# MATERIAL SHOWN
------------------------------------------------------------
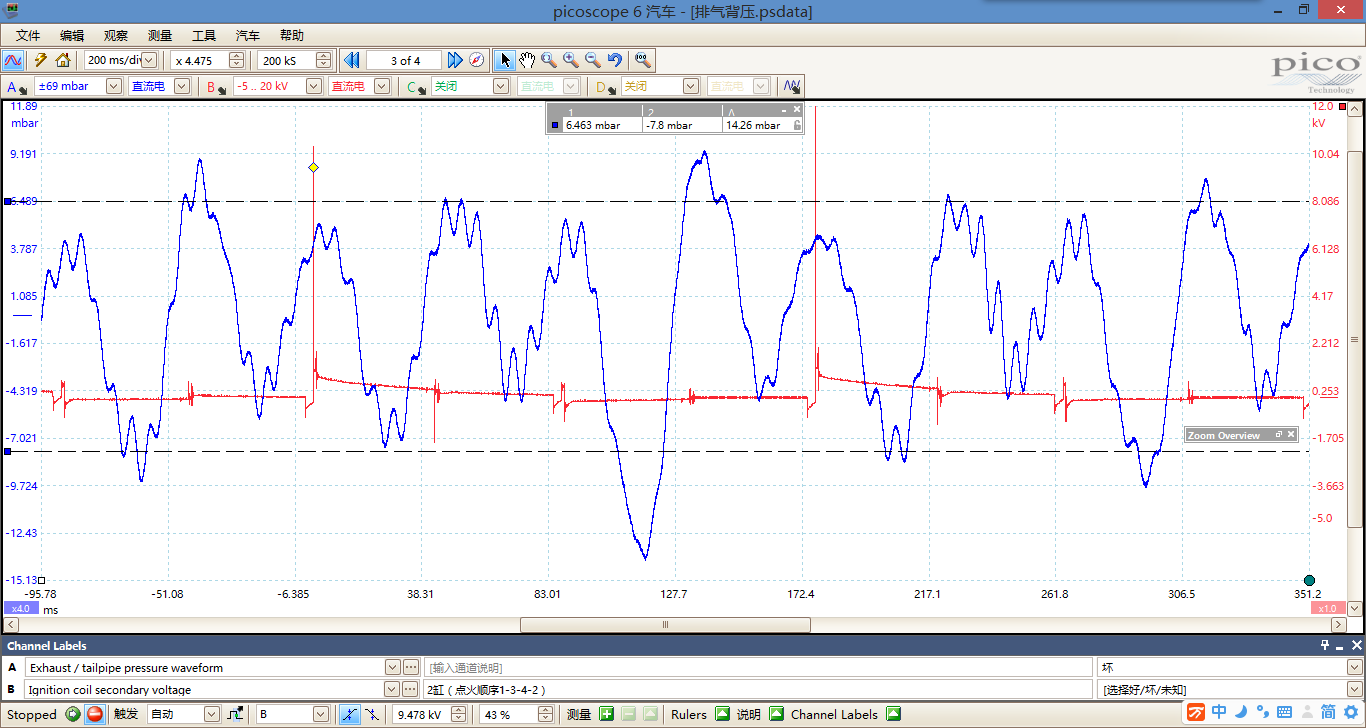Toggle the rising edge trigger button
Image resolution: width=1366 pixels, height=728 pixels.
[350, 714]
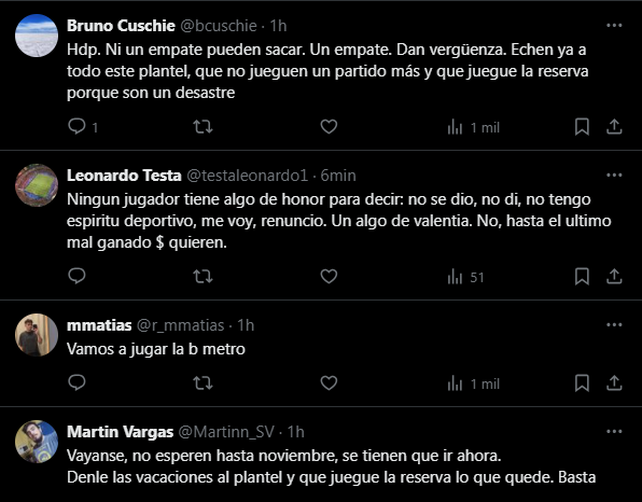Like Bruno Cuschie's tweet
642x502 pixels.
pos(328,127)

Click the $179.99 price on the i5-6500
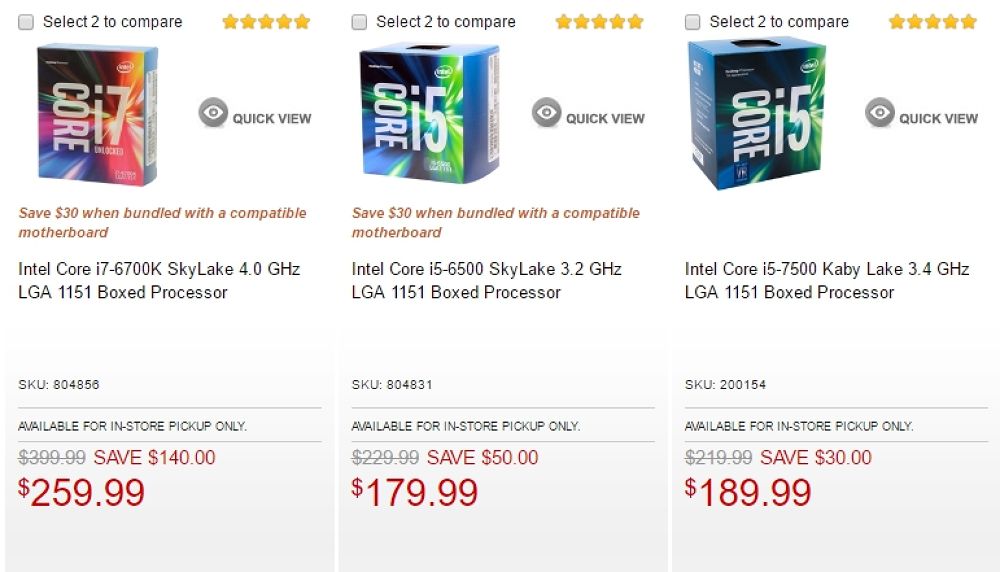tap(415, 492)
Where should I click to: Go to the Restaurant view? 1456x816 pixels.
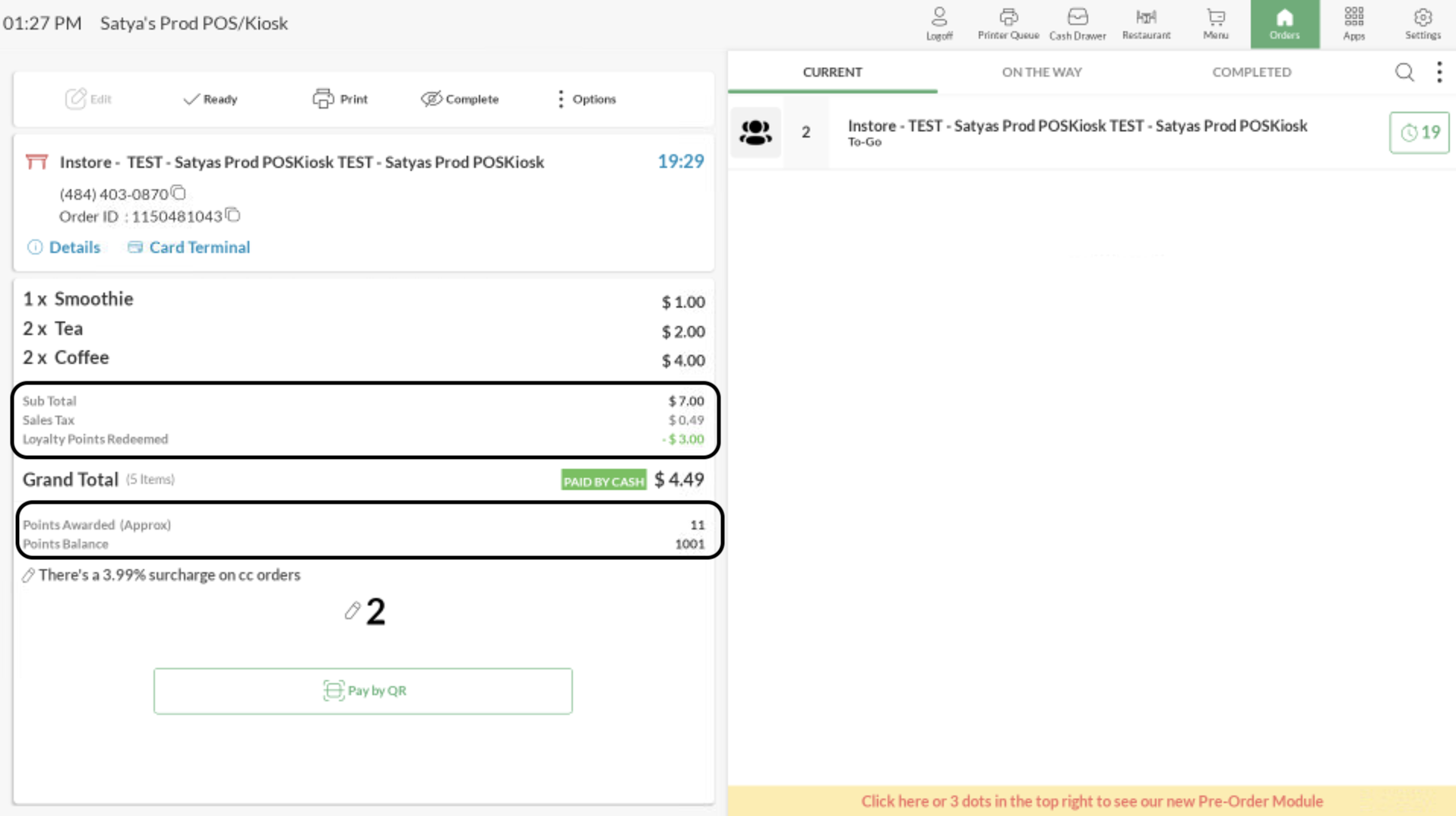click(1146, 24)
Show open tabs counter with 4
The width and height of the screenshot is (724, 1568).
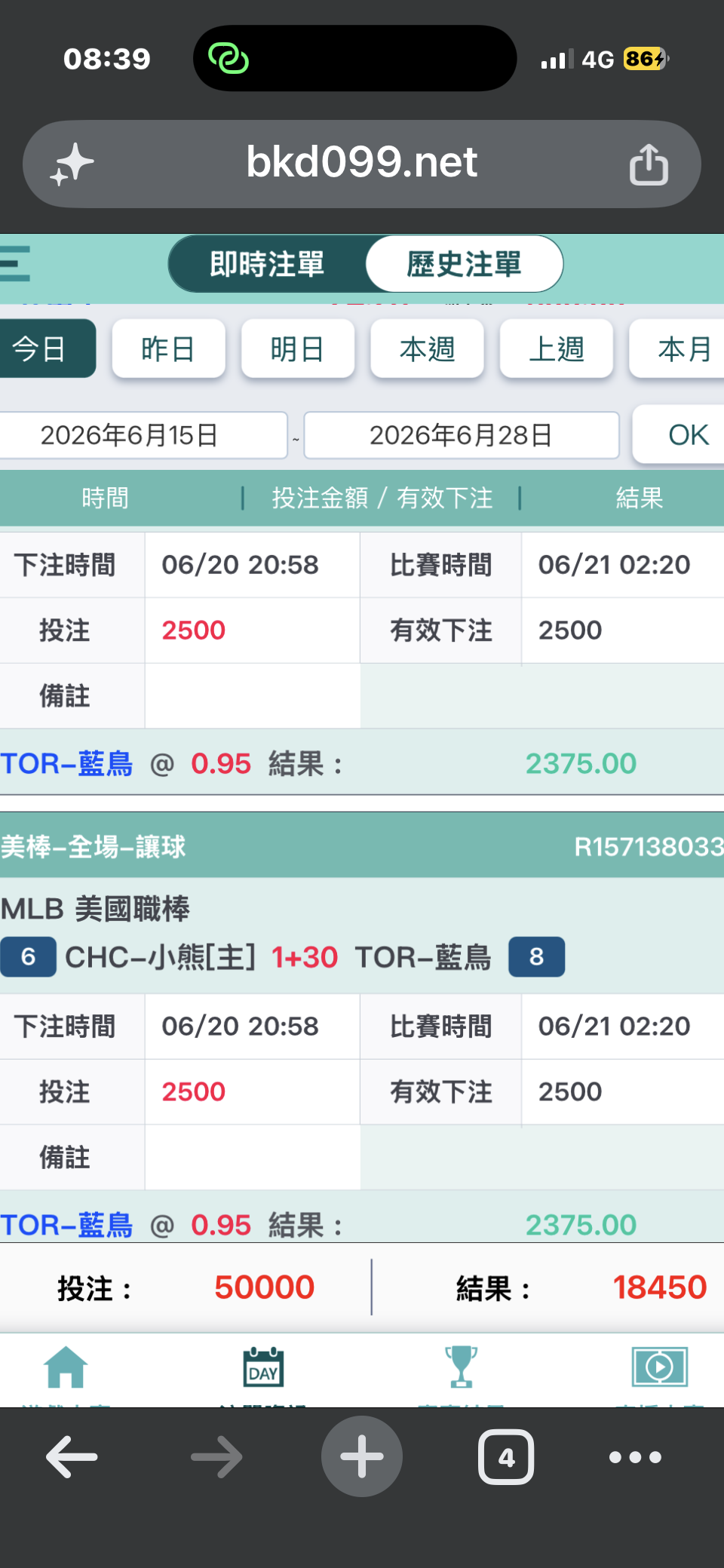pos(506,1456)
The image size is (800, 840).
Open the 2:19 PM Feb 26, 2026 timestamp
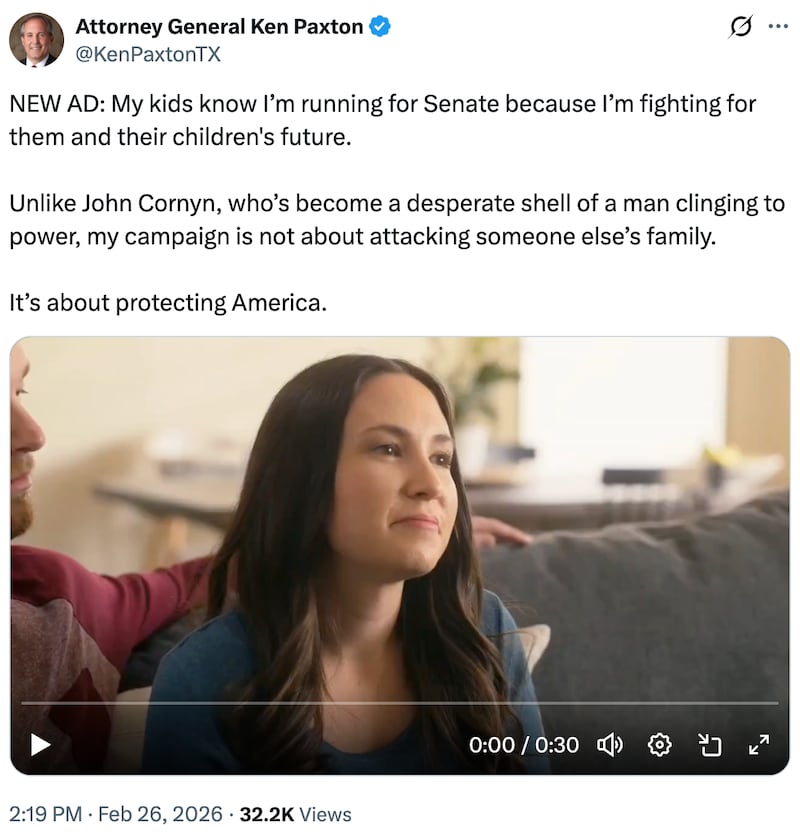click(x=116, y=814)
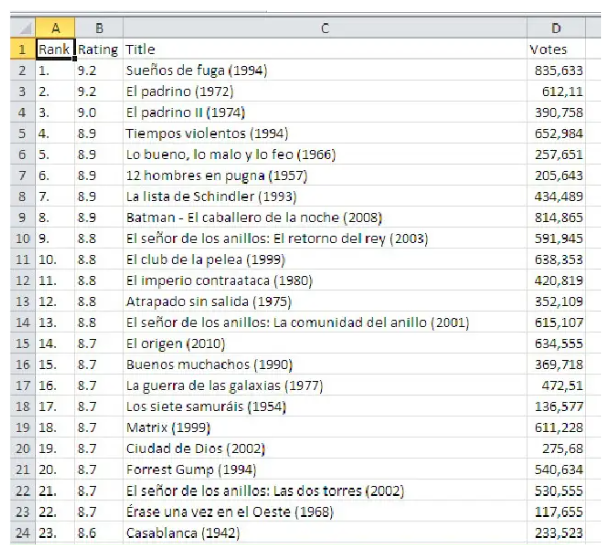
Task: Select the rating cell 9.0
Action: click(x=98, y=113)
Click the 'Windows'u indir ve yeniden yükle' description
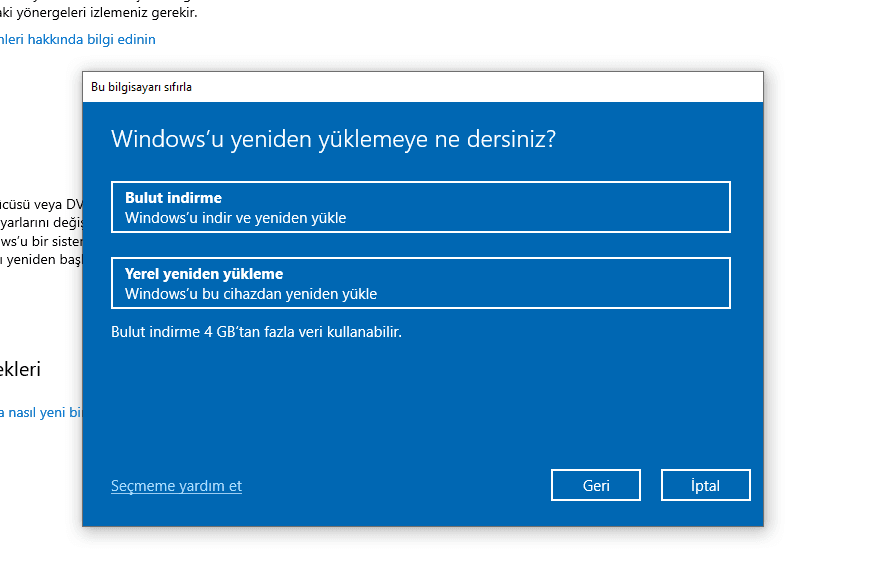This screenshot has width=870, height=586. click(235, 217)
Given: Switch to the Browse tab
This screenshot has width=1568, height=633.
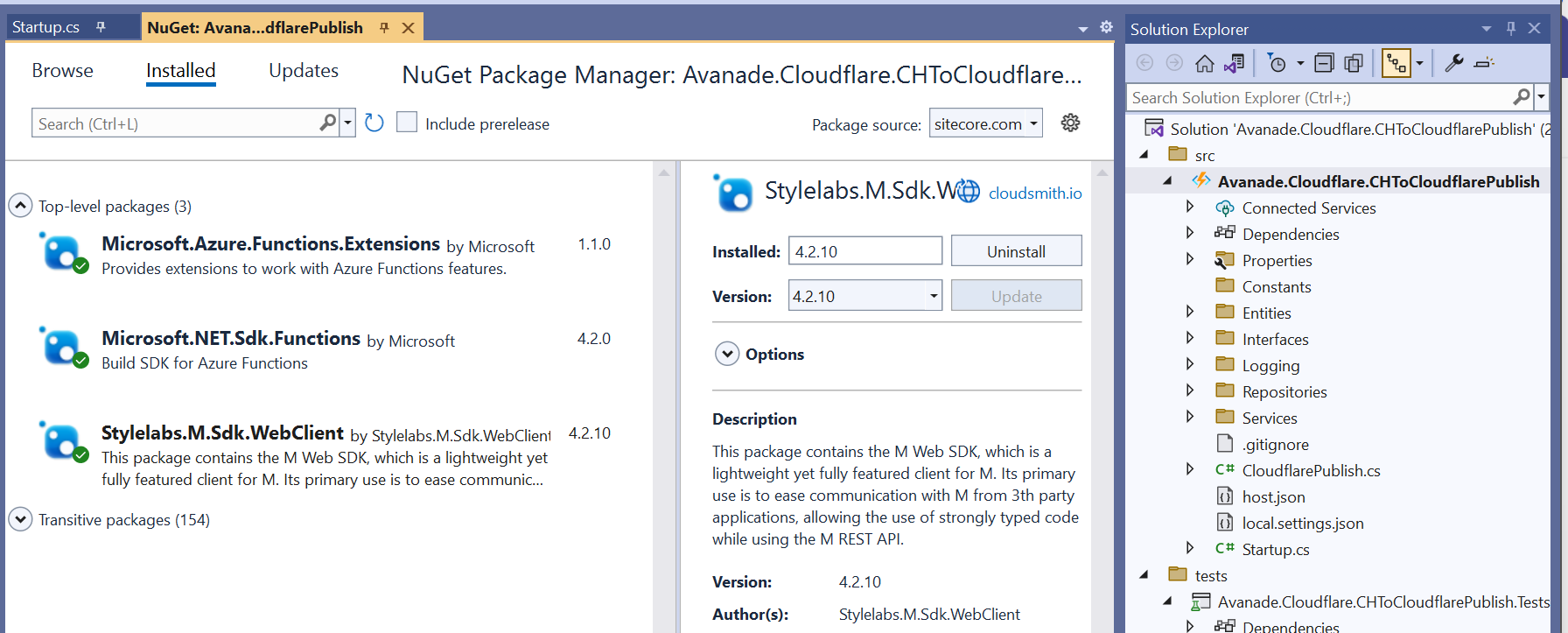Looking at the screenshot, I should [62, 71].
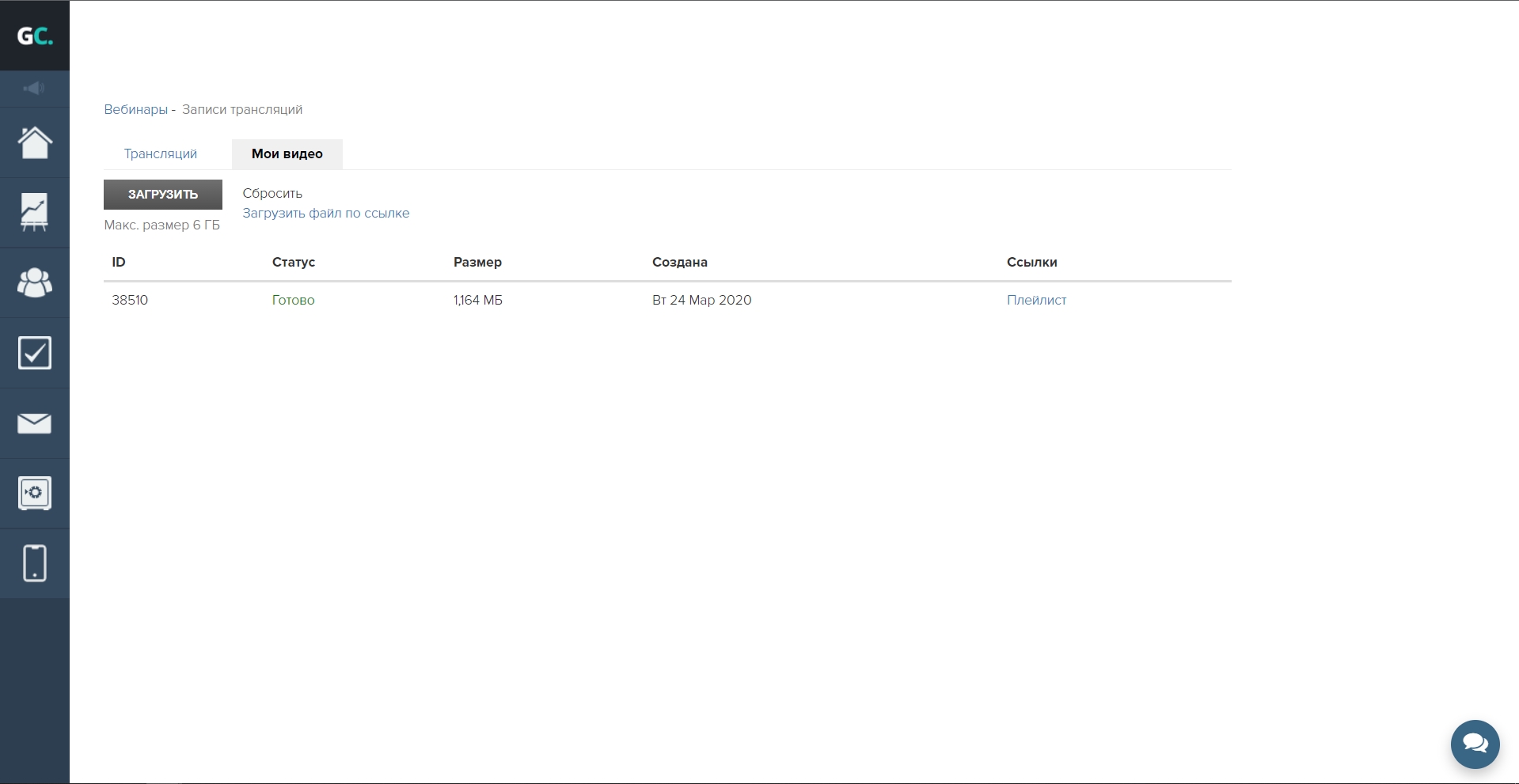Open the mobile phone icon section
The height and width of the screenshot is (784, 1519).
(35, 563)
------------------------------------------------------------
# EXERCISE INSTRUCTIONS
Your task is to copy only the lines above starting at the one containing "Click the $179.99 price on the i5-6500" and ending at the one containing "The image size is (800, 840).". Copy them exactly, both ends included, and omit the pictures.

# RESULT FOR THIS EXERCISE
Click the $179.99 price on the i5-6500
tap(415, 492)
Where should I click to: Go to the Restaurant view? 1456x816 pixels.
click(1146, 24)
Show open tabs counter with 4
The width and height of the screenshot is (724, 1568).
pos(506,1456)
The image size is (800, 840).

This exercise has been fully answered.